[ENTRIES SHOWN]

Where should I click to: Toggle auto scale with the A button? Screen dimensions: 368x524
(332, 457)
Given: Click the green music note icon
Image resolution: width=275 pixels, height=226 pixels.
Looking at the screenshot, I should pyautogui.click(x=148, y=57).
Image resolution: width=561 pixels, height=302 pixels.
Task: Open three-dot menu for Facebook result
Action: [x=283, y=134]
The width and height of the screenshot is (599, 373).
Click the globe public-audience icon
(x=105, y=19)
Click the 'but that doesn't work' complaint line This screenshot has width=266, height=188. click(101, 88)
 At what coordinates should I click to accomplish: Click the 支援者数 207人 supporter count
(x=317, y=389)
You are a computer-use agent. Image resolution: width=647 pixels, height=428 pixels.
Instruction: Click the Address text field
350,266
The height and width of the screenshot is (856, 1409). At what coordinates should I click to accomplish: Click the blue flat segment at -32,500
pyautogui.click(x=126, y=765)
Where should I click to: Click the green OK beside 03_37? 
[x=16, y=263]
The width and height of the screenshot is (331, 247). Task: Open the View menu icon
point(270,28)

[ACTIVITY]
Exact copies of the line containing "The width and height of the screenshot is (331, 247)." and of every line after it through the end of the entries are all that should be output.

[REPLY]
The width and height of the screenshot is (331, 247). Task: Open the View menu icon
point(270,28)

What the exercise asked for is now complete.